= Lenovo Vibe Z2 Pro =

Android-based smartphone

The Lenovo Vibe Z2 Pro is an Android smartphone released in 2014.

==Design and performance==
The Vibe Z2 Pro has a 6-inch, 2560-by-1440 pixel display. It has a Snapdragon 801 processor, 3 gigabytes of RAM, and 32 gigabytes of storage. It has a 16-megapixel rear camera with optical image stabilization, a dual LED flash, the ability to record 4K video, scene auto-detection, high dynamic range, and a low-light mode for night use. The battery has a capacity of 4,000 mAh. It has two micro-SIM slots. It has metallic unibody chassis with a metallic finish. The device measures 156 by 81.2 by 7.7 millimeters and weighs 176 grams.

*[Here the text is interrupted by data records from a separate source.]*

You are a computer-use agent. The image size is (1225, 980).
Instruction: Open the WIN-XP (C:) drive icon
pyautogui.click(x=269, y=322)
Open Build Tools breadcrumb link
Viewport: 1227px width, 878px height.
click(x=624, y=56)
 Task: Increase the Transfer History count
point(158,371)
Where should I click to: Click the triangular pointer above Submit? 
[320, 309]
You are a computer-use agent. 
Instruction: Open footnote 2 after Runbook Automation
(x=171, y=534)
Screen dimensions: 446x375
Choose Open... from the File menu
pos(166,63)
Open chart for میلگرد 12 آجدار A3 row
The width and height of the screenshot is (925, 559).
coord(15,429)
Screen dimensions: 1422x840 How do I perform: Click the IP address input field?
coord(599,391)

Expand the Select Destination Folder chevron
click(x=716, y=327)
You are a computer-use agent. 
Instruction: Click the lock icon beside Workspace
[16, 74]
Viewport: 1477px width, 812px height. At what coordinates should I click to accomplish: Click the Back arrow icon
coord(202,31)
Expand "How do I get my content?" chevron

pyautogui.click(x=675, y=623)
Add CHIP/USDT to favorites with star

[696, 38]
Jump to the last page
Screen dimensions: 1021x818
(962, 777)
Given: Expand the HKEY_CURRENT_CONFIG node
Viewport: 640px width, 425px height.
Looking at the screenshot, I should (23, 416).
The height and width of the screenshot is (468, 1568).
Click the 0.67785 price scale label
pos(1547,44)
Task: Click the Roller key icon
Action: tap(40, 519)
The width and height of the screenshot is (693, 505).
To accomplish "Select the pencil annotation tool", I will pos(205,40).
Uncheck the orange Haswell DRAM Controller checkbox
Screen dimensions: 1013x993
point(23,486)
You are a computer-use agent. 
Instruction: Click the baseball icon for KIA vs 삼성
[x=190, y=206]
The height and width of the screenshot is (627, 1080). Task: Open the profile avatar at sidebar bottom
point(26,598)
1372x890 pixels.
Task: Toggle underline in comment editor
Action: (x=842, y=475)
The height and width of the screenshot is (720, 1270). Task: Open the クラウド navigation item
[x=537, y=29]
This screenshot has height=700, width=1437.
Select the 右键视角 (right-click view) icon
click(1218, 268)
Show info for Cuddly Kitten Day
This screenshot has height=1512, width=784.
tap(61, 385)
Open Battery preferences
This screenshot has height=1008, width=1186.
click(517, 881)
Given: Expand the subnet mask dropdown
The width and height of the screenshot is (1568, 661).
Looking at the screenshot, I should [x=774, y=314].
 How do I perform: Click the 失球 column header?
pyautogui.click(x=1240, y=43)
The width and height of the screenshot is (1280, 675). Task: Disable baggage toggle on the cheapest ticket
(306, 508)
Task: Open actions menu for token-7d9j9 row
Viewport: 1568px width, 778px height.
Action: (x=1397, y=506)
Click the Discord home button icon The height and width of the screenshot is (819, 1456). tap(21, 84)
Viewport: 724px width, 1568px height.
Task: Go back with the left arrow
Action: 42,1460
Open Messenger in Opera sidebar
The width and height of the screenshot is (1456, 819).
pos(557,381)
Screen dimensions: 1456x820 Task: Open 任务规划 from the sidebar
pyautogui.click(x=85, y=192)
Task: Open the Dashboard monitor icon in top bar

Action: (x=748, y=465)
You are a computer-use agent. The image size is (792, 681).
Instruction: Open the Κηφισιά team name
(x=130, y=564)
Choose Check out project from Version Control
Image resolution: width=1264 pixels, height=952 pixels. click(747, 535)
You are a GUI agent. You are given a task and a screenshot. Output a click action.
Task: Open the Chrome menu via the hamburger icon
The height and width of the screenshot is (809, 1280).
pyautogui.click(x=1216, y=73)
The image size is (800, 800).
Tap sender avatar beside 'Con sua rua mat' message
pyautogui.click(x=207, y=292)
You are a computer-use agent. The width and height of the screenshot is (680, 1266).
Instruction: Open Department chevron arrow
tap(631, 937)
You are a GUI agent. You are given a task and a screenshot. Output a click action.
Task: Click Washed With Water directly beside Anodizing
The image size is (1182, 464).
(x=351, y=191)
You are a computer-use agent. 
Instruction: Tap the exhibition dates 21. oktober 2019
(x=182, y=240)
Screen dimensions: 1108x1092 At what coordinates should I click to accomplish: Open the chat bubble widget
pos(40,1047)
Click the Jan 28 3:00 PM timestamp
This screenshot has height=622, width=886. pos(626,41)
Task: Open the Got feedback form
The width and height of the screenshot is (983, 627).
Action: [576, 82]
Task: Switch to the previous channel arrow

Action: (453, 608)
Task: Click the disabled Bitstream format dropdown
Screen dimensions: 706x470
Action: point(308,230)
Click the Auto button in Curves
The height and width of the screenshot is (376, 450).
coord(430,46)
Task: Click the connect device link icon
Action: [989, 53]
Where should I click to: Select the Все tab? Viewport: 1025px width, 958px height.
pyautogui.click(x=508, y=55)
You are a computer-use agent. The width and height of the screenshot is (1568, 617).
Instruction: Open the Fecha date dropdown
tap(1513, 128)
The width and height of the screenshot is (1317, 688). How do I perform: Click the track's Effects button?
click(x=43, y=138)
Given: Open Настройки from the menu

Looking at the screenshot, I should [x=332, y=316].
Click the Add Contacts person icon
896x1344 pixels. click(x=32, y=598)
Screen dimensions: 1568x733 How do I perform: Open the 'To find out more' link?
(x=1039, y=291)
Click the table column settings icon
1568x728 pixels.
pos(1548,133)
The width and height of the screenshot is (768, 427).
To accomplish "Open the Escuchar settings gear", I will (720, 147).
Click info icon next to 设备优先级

The Vibe Z2 Pro runs Google's Android 4.4 "KitKat" operating system with Lenovo's Vibe 2.0 user interface. It will also come with apps such as SHAREit, for wireless content sharing, SYNCit, for data backups via cloud, and SEEit, for photo management, pre-installed.

===Key specifications===
- 5 MP Secondary Camera
- Android v4.4 (KitKat) OS
- 16 MP Primary Camera
- Wi-Fi Enabled
- 6-inch Capacitive Touchscreen
- 2.5 GHz Qualcomm Snapdragon 801 MSM8974AC Quad
Core Processor

===General features===
- Brand - Lenovo
- SIM Size - Micro SIM
- Call Features - Loudspeaker
- Touch Screen - Yes, Capacitive
- SIM Type Dual Sim - GSM + GSM
- Model ID - Vibe Z2 Pro

===Display===
- Resolution Quad HD, 2560 X 1440 Pixels
- Other Display
Features - Gorilla Glass 3
- Size - 6 Inches

==Reviews==
The Deccan Chronicle stated, "When Lenovo asked its bunch of product development experts in Japan, China and the US, to create a flagship smartphone of its VIBE series, they were given a free hand without having to bother about a production budget. The product team delivered a monster of a phone, and it seems many in the team are professional photographers, or are at least interested in something more than selfies with multiple background options."